WHAT THE TASK REQUIRES —
Only the lines from the one with "Click the microscope" through the last line of the records below belong in your answer, reproduced exactly and with the pictures left out.

ENTRIES PROVIDED —

◆ ◆ ◆ ◆ ◆ ◆ ◆

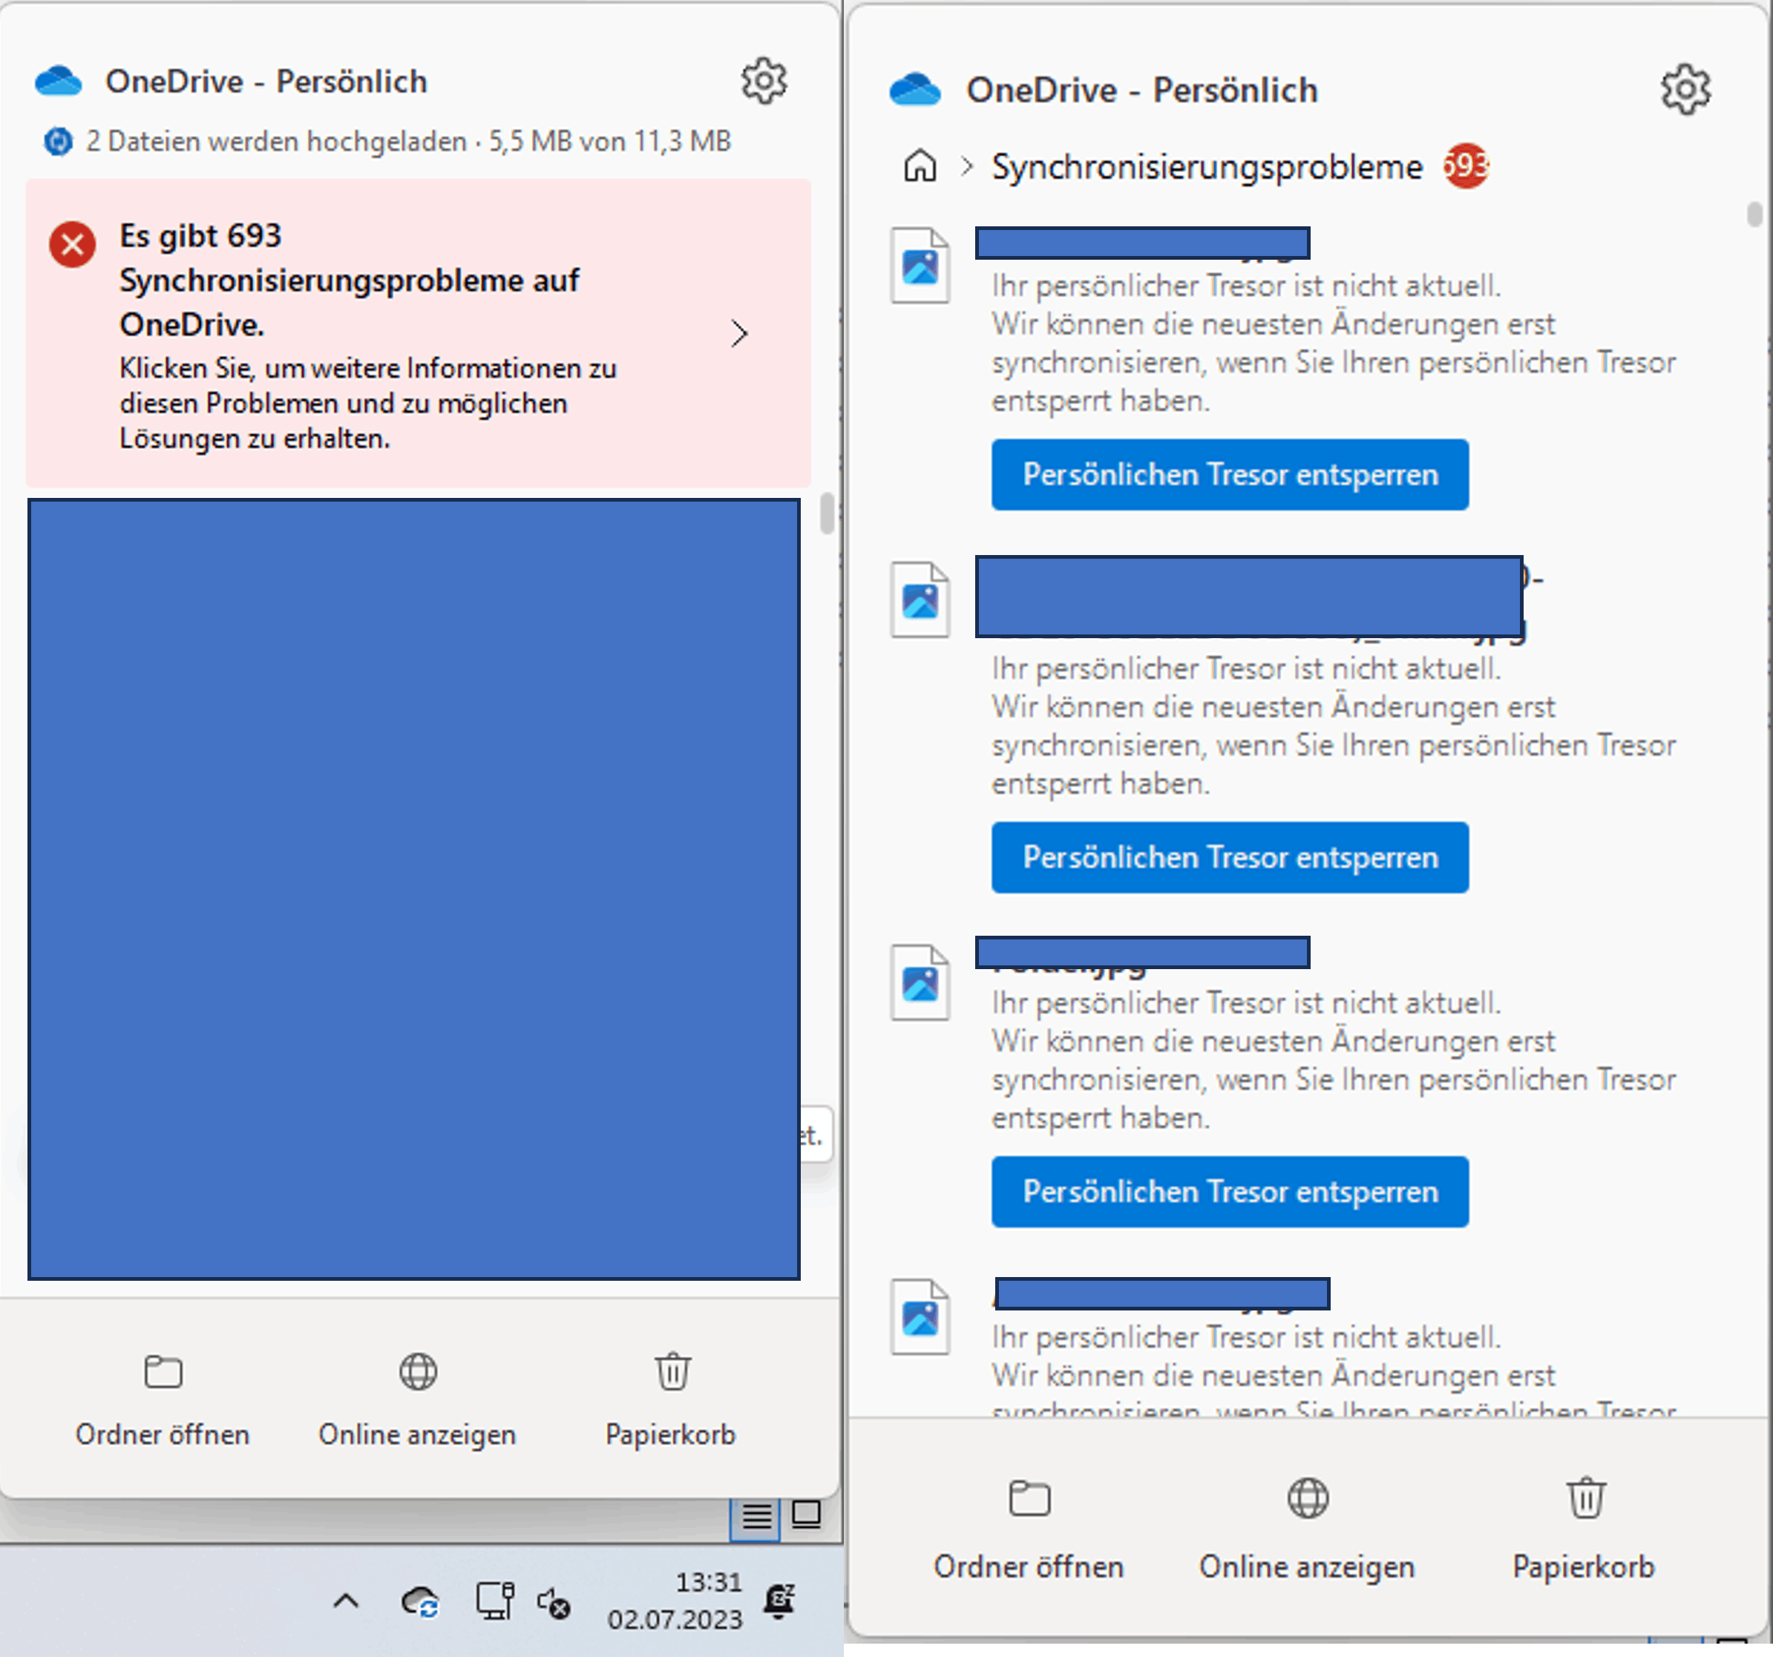The width and height of the screenshot is (1773, 1657).
Task: Click first 'Persönlichen Tresor entsperren' button
Action: (1229, 474)
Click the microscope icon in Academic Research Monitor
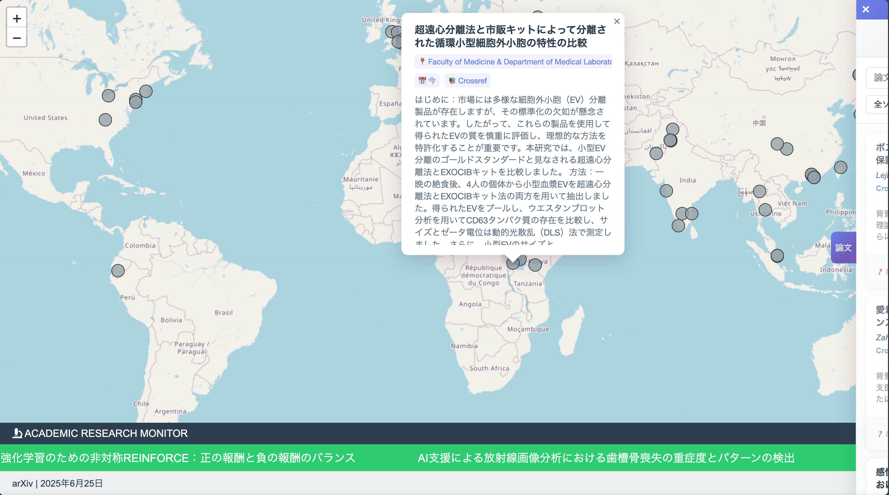 coord(17,433)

◆ ◆ ◆ ◆ ◆ ◆ ◆

WRITTEN REPLY —
Click the microscope icon in Academic Research Monitor
 coord(17,433)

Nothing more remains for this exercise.